PARKER and CATRON, JJ., did not participate.
Addendum
Counsel are mistaken in assuming that we overlooked the possibility that the broad constitutional provision might require interpretation, to avoid hampering necessary and legitimate transactions, and still to prevent the evils the Constitution makers aimed at. But we did not and do not think that the present case calls for such interpretation. It does not remotely resemble any of the cases suggested by way of illustration. We are not dealing with moneys paid in to a state agency "on deposit, in escrow, or in evidence of good faith * * *" not yet "earned so as to become the absolute property of the state," situations contemplated in the Public Moneys Act, 1929 Comp., § 112 — 102. The commissioner has determined that these moneys are the "absolute property of the state"; not that they "should be returned, repaid or refunded." 1929 Comp. § 112 — 122. Nor are we dealing with special funds accumulated in the treasury for specific purposes. The constitutionality of the Public Moneys Act and of the various other statutes is not before us. We are concerned with 1929 Comp. § 132 — 110, upon which appellee relies. In so far as that statute assumes to authorize repayments of moneys covered into the treasury and funded, as the property of the state, on the mere say-so of an administrative officer, we hold it unconstitutional.

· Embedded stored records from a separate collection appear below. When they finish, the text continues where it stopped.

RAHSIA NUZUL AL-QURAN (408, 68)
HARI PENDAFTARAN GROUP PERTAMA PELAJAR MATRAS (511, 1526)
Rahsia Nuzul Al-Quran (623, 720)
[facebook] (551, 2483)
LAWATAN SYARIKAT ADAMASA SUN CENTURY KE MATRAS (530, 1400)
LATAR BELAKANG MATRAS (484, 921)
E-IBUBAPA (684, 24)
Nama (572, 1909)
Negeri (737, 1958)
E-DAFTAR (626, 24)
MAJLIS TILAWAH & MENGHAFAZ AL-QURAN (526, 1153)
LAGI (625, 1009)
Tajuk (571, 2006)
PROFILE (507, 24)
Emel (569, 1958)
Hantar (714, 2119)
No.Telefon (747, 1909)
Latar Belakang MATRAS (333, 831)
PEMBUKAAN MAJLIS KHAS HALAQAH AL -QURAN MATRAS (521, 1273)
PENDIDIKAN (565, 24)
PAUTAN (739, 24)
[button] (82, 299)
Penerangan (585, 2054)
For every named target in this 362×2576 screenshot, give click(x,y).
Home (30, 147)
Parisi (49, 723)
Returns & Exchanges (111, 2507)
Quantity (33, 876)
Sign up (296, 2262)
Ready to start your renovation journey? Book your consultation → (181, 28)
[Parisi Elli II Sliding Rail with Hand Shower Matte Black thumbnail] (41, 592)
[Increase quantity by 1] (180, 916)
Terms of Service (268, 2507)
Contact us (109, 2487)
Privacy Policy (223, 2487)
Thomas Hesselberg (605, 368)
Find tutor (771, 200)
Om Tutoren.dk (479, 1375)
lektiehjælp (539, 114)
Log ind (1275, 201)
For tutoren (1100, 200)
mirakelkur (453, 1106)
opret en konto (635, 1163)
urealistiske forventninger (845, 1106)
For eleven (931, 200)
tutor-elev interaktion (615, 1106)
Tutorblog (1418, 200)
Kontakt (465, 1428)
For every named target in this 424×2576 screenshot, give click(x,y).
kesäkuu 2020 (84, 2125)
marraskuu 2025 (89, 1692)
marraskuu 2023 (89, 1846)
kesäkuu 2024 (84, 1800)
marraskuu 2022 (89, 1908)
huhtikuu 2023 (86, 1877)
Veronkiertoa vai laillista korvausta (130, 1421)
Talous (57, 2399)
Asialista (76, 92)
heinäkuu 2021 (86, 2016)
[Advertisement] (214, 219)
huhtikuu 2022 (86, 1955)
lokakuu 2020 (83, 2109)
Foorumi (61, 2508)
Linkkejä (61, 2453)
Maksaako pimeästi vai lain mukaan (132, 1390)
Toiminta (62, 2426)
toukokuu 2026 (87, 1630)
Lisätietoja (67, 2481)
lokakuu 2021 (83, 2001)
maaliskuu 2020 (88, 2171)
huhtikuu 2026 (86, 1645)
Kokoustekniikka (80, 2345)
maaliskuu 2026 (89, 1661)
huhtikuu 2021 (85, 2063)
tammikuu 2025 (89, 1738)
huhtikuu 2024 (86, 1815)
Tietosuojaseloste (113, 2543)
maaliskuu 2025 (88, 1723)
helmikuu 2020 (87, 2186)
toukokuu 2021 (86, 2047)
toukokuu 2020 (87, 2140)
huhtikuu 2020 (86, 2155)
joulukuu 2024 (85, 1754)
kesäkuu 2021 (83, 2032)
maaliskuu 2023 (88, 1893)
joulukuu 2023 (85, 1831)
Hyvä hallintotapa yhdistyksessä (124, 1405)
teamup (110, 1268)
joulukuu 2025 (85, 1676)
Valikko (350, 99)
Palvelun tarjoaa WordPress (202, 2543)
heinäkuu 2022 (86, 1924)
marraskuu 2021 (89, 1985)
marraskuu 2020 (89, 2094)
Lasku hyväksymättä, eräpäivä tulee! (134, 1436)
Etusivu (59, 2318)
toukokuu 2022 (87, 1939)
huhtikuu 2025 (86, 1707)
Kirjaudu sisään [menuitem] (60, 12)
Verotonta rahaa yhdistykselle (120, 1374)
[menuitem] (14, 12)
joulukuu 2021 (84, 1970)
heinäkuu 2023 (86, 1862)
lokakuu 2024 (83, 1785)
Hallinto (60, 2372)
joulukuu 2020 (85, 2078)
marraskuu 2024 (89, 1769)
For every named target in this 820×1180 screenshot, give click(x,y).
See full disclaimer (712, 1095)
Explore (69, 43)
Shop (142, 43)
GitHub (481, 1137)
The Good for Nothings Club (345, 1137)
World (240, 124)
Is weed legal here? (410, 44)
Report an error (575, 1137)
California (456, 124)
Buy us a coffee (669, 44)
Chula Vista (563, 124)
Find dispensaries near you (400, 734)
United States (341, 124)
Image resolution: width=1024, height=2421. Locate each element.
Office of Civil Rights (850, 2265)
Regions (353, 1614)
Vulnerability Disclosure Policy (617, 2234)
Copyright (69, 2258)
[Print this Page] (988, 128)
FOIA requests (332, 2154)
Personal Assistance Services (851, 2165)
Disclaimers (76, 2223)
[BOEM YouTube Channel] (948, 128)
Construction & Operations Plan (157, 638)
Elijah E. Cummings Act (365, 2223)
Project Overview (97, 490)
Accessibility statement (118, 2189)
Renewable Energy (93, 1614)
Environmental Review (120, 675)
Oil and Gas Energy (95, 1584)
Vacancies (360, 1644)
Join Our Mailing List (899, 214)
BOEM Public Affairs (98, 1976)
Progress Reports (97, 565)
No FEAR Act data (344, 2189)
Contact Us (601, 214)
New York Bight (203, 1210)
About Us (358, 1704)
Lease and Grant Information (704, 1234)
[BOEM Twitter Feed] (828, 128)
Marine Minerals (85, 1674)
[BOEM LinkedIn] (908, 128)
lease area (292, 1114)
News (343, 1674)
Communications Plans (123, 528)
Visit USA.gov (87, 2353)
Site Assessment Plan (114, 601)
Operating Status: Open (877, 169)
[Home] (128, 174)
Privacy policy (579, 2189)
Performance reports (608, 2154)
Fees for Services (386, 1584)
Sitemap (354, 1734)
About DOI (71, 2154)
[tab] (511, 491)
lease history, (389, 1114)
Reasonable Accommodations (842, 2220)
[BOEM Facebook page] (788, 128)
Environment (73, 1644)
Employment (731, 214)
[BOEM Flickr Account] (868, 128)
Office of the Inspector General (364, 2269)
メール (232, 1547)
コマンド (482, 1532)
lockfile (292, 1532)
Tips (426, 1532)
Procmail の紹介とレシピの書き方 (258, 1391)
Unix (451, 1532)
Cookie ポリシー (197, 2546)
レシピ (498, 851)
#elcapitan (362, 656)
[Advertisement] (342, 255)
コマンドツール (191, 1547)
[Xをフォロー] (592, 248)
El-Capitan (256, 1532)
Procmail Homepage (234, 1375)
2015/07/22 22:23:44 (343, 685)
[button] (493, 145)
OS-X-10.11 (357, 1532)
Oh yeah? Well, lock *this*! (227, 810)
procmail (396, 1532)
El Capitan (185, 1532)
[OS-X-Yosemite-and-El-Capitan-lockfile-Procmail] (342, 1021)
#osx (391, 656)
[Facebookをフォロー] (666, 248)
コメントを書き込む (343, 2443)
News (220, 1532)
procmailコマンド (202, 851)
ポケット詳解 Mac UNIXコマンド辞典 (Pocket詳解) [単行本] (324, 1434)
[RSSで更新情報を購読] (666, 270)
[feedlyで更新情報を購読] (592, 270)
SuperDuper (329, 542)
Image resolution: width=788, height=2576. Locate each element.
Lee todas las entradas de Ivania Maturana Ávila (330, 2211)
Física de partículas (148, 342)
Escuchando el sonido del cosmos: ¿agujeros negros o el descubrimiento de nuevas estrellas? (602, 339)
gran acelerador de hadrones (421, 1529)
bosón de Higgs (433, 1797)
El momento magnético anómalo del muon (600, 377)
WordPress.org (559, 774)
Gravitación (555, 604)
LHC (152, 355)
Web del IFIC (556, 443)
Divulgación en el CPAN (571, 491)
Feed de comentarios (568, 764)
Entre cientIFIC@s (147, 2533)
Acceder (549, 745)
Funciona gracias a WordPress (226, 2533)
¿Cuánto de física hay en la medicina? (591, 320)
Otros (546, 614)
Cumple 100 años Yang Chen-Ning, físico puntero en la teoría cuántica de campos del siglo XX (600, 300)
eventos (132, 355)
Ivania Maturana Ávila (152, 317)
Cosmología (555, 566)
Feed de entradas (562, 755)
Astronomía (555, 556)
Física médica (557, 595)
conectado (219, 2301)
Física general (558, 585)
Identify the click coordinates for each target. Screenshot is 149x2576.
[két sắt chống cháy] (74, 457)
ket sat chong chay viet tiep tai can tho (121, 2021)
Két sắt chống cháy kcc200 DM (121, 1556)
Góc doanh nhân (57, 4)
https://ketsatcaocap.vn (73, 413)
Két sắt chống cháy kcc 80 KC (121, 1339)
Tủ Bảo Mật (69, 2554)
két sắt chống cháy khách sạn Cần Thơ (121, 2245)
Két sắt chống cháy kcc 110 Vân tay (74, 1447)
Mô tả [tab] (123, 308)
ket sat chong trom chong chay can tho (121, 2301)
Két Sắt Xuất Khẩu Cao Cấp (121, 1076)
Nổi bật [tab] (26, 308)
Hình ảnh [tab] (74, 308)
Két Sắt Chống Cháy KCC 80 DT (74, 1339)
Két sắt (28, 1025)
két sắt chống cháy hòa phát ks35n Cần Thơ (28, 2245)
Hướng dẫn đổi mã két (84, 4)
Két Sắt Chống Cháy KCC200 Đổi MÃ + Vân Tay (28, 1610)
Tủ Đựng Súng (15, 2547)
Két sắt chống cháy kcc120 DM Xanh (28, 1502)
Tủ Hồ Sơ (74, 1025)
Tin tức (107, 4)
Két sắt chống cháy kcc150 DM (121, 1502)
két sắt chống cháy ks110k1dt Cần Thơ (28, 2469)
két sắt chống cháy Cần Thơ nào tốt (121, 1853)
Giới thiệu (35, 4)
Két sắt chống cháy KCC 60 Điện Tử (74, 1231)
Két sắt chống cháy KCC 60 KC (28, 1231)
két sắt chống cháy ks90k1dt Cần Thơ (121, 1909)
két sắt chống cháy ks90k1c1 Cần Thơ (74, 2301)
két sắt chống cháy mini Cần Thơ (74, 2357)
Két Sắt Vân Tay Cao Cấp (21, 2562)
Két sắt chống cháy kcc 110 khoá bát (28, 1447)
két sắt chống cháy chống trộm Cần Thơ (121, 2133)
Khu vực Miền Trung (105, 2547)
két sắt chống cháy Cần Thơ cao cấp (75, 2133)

We need not here deny that in many instances the proper test may be whether the moneys sought to be paid out are the property of the state. But where the proper administrative officer has received the money as the property of the state and has covered it into the treasury as such, it is thenceforth conclusively state property. Only the Legislature may determine that it was erroneously exacted and may be returned. To hold otherwise would be to inaugurate a system of continuous review by administrative officials of their own and their predecessors' acts. It would not only lead to great confusion in the administration of *252 the state's business, but it would open the door to fraud and to the irresponsible and irregular dissipation of the state's funds — evils the Constitution makers obviously intended to prevent.
The motion for rehearing is denied.
SIMMS and WATSON, JJ., concur.
PARKER and CATRON, JJ., did not participate.